We  amazed our librarians with the number of books we checked out from the  library and put on interlibrary loan. When all else fails, we  actually, gulp, spend money on a book if we can't find it to review  it any other way. We scan excerpts of different books into our  computers and pass them on to each other to compare and contrast.  We look at the wording, the breadth and scope of coverage, the  illustrations (if any), topics covered (and just as important,  topics not covered), and then, after devoting months of our lives to  this project, we finally pick the best book of all those available  and proudly and gleefully share it with the world.  Then it goes out  of print and we all have to go on anti-depressants and receive hours  of pastoral counseling. Okay, that last part was an exaggeration.  We don't go on medication.  Seriously, though, the newer, in-print  books have a Very High turnover rate. They very quickly become  newer but now hard to find and out of print books, and thus, of no  use to us. 

Individual homeschoolers can use and benefit from those books, of  course. Some of them may actually be better than any given book we  have listed. But a book that may be perfect for your family (or  mine) is not perfect for AmblesideOnline if it's out of print but not online.

Here's are some reasons why out of print but not yet in public domain books are not  very useful to us:
 We want to share our vision of what a Charlotte  Mason education might look like put into practice, and at the same  time, we want to make that vision available to as many people as  possible who might want to benefit from it.
We specifically want to consider the unique situations and needs of  missionaries, military, and other expat families overseas, as well as parents and educators around the world who love their kids; single  parents; families without access to a decent library, a good  bookstore, or inexpensive shipping; families who travel often and so  cannot cart thousands of pounds of books around; and fellow  homeschoolers all over the world.
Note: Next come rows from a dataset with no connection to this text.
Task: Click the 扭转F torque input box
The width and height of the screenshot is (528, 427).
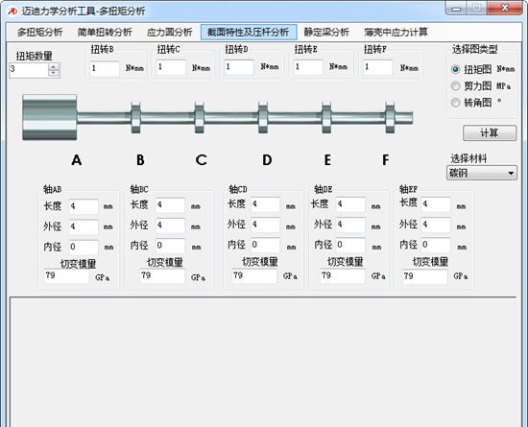Action: pos(377,67)
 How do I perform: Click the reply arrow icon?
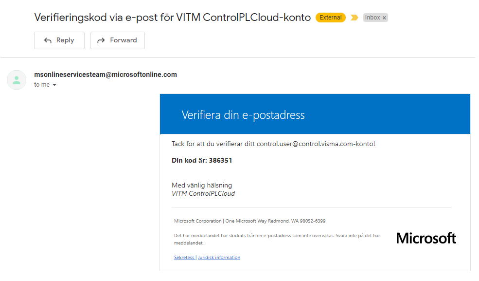click(48, 40)
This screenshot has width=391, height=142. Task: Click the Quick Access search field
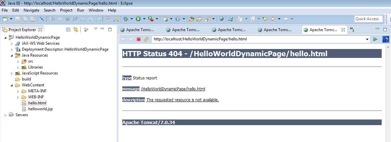368,19
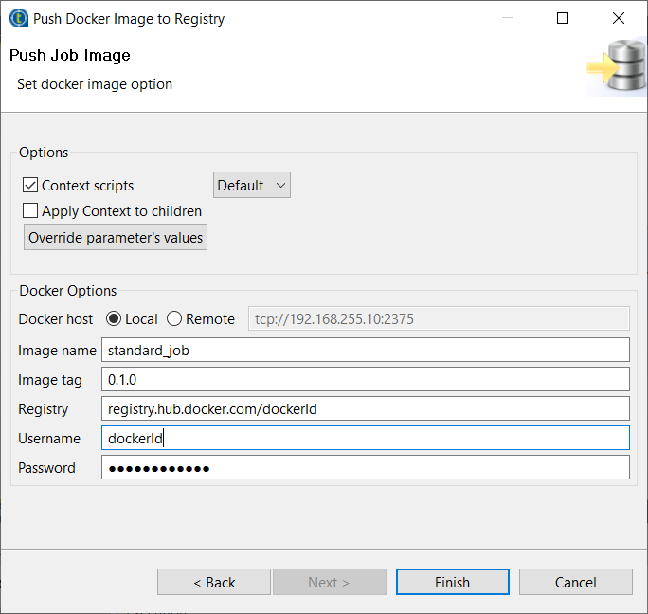648x614 pixels.
Task: Click the Image name text field
Action: (365, 350)
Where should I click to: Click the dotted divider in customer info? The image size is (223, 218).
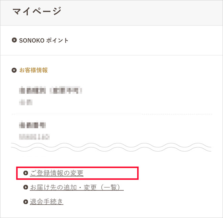(x=112, y=114)
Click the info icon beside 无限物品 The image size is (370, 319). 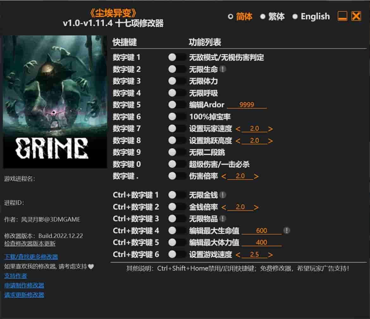[223, 219]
We want to recreate a solid, sound, and beautiful rendition of  what a CM curriculum might look like today, and we want that version to also  work for all those different families I mentioned. The best way for  us to do that is to rely strongly on public domain works that can be  used as etexts, whenever we find etexts of excellent quality..
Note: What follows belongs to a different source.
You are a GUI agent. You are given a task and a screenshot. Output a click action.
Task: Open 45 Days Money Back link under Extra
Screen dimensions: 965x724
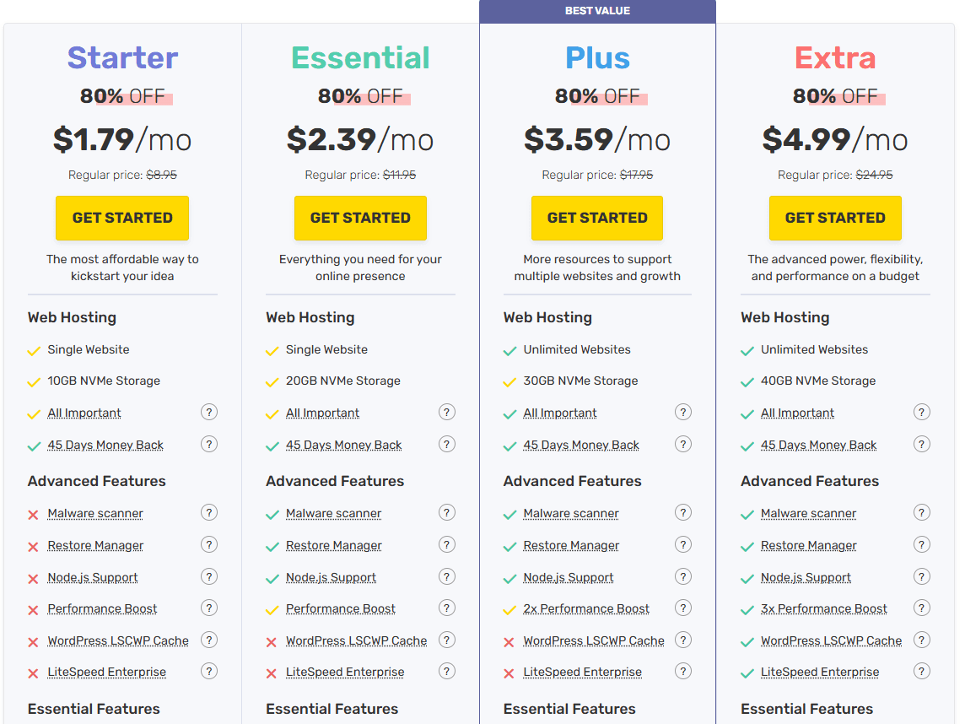[818, 445]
This is not the only way to implement Charlotte Mason's ideas and  principles. These are not the only books worth using. But these  are the books that best fit the criteria we set for ourselves at the  start of this project. We want to offer a model of what a real living book looks like.  We want to share a curriculum based on excellently written books, packed with informing ideas rather than twaddle and  barren facts, in living language that engages the mind (often with some effort required, which is also an important part of a CM education),   and so we have chosen what we believe to  be the cream of the crop from those books that are online or still  in print, and in some cases, worked hard to get that oop book available online, or convinced a publisher to republish.